European stocks followed Asian shares lower, while U.S. equity benchmarks pointed to a softer open in the wake of Tuesday’s record close. Treasuries climbed and the dollar extended its rally to a six-week high.
Losses for raw-material producers threatened to end the longest run of gains since October 2017 for the Stoxx Europe 600 Index, with banks drifting lower despite positive earnings from Credit Suisse. Futures on the S&P 500 slipped after the underlying index closed at a record on Tuesday. The MSCI Asia Pacific Index retreated as shares dropped in Tokyo. Core European sovereign bonds climbed, while the common currency fell after data showed Germany’s business confidence worsened. Crude oil dipped and gold held recent losses.
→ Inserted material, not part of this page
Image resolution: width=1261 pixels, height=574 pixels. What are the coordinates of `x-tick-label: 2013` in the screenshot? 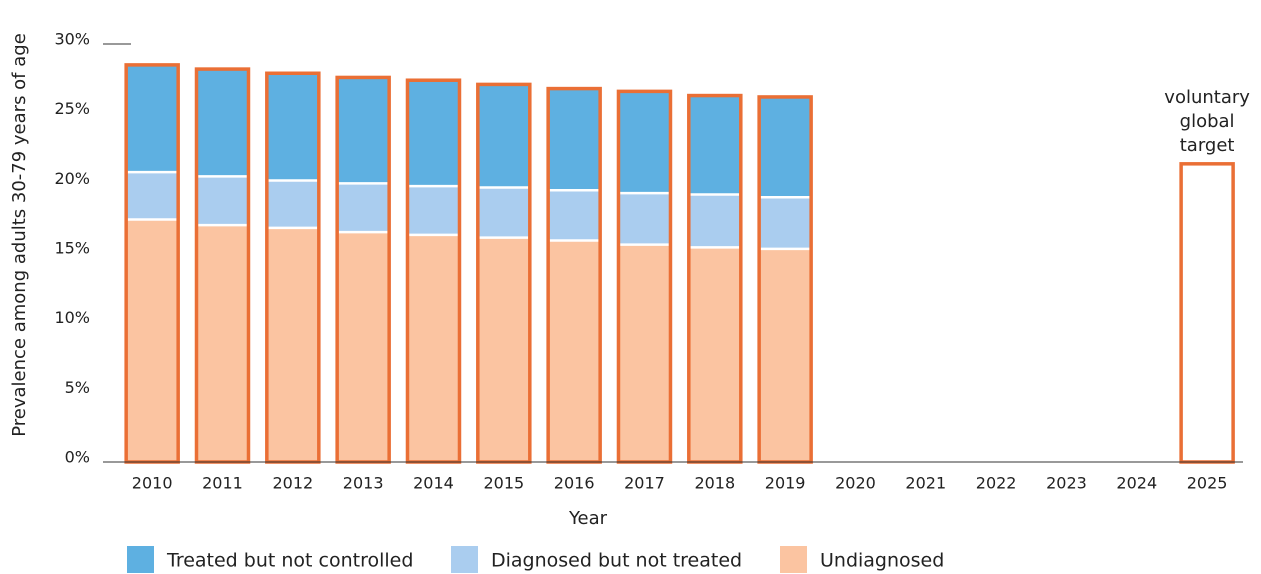 It's located at (364, 484).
The buoyancy that took U.S. stocks to record highs appears to have triggered some soul-searching among investors, with positive earnings surprises in Europe failing to erase lingering concerns about the region’s economic outlook. So far, almost 80 percent of S&P 500 companies reporting results have exceeded estimates. Still looming is economic news, with U.S. first-quarter gross domestic product data due on Friday, while emerging market investors will be nervously watching the dollar’s climb.
In China, markets got little help from the central bank’s move to support liquidity in the banking system to fund lending. The People’s Bank of China injected the equivalent of about $40 billion in medium-term loans. The PBOC has refrained from stronger measures, such as lowering the country’s benchmark lending rates, as an upturn in economic data reduces the pressure for more stimulus.